Alzheimer’s: The Bookcase Analogy

The Bookcase Analogy is a theory I first found on YouTube in a video by The Alzheimer’s Society, https://www.youtube.com/watch?v=kkvyGrOEIfA . The theory is one of the many theories used to describe how Alzheimer’s affects a persons mind. I have explained this theory briefly on my website, Don’t Forget Me, so if any of you have seen it before and do not want to read a more in depth version then please scroll down to the next blog.

The Bookcase Analogy is an excellent theory used to describe the affect Alzheimer’s has on a persons mind. The theory starts out like this: Imagine a persons mind as a Bookcase. As you get with every Bookcase, there are several shelves on the Bookcase. In our example each shelve is a decade(10 years).

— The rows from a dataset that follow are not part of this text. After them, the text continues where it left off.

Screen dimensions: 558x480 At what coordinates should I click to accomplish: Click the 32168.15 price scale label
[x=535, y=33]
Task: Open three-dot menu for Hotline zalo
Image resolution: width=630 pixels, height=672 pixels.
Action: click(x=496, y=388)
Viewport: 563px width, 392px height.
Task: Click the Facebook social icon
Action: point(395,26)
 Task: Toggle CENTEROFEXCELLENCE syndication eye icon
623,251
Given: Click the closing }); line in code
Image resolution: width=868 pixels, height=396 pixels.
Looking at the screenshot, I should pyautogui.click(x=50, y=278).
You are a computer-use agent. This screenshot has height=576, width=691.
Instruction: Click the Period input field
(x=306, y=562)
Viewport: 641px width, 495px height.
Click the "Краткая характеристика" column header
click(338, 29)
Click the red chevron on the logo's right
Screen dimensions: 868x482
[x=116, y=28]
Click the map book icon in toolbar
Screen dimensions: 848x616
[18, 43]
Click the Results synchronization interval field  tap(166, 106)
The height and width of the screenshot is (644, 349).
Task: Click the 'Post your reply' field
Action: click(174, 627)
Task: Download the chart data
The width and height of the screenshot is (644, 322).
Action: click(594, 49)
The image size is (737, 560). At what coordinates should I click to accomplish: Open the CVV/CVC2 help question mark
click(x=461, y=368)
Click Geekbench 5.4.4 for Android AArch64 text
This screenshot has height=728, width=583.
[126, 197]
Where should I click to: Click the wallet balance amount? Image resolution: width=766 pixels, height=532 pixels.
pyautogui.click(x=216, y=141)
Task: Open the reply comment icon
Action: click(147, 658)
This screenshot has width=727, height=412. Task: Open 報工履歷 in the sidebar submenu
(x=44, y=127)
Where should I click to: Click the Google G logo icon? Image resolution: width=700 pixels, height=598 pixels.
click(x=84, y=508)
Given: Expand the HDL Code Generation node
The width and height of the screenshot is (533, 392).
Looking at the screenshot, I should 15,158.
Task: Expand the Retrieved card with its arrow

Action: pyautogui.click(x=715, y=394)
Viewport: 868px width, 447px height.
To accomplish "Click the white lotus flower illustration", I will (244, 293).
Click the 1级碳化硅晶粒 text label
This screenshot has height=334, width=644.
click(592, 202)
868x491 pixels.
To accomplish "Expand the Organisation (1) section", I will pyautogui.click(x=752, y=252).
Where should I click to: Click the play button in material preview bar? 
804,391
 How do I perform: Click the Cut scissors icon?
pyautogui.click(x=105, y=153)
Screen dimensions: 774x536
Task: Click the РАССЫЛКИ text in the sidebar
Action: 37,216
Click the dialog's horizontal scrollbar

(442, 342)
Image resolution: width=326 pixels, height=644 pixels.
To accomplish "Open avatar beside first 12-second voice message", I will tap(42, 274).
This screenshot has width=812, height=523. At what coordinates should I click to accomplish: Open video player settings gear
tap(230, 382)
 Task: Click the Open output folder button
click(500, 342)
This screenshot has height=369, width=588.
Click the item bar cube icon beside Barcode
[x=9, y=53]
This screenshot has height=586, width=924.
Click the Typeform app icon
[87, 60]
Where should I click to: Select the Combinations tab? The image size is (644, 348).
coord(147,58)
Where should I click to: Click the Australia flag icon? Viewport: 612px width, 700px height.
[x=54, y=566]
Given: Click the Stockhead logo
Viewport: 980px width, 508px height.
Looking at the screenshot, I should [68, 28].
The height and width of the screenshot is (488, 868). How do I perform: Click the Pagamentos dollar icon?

Now imagine the Bookcase gets damaged. When books fall off the bookcase they are lost and/or misplaced, this is similar to how Alzheimer’s affects the mind. The books in this instance correspond to memories. If they fall off the shelf they are lost or missing. This leaves gaps in the shelves and or memories. This can lead to certain people having to relive the death of a loved one or numerous other tragedies that have happened in their life. This can be very upsetting for the sufferer.

These absences of memories can be very confusing to the person who has Alzheimer’s. These can lead to them having enlarged emotions. What I mean by this is that certain emotions can be amplified by this stress. Sufferers can become very anxious, stressed, jumpy or any other sort of emotion caused by this stress.

Books can also be swapped on a bookcase. This is an excellent way to link a bookcase to Alzheimer’s. The swapping of books can be linked to how Alzheimer’s meddles with people memories. If a bookcase if damaged or the books are swapped it can cause great confusion and can possibly lead to violence not usually seen by some people who are suffering with Alzheimer’s.

This damaging of the bookcase can also lead go the sufferer getting confused about how old they are. People can suddenly think they’re 30 years old when they’re 70 or they could think that they are 80 years old when they are only 40. This confusion can also relate to mood swings. People can get really annoyed that they cannot remember certain memories and it cab lead to them becoming very angry or upset very suddenly. Although these mood swings are usually temporary, they can cause a great deal of unrest for the casualty and of course surrounding family and friends.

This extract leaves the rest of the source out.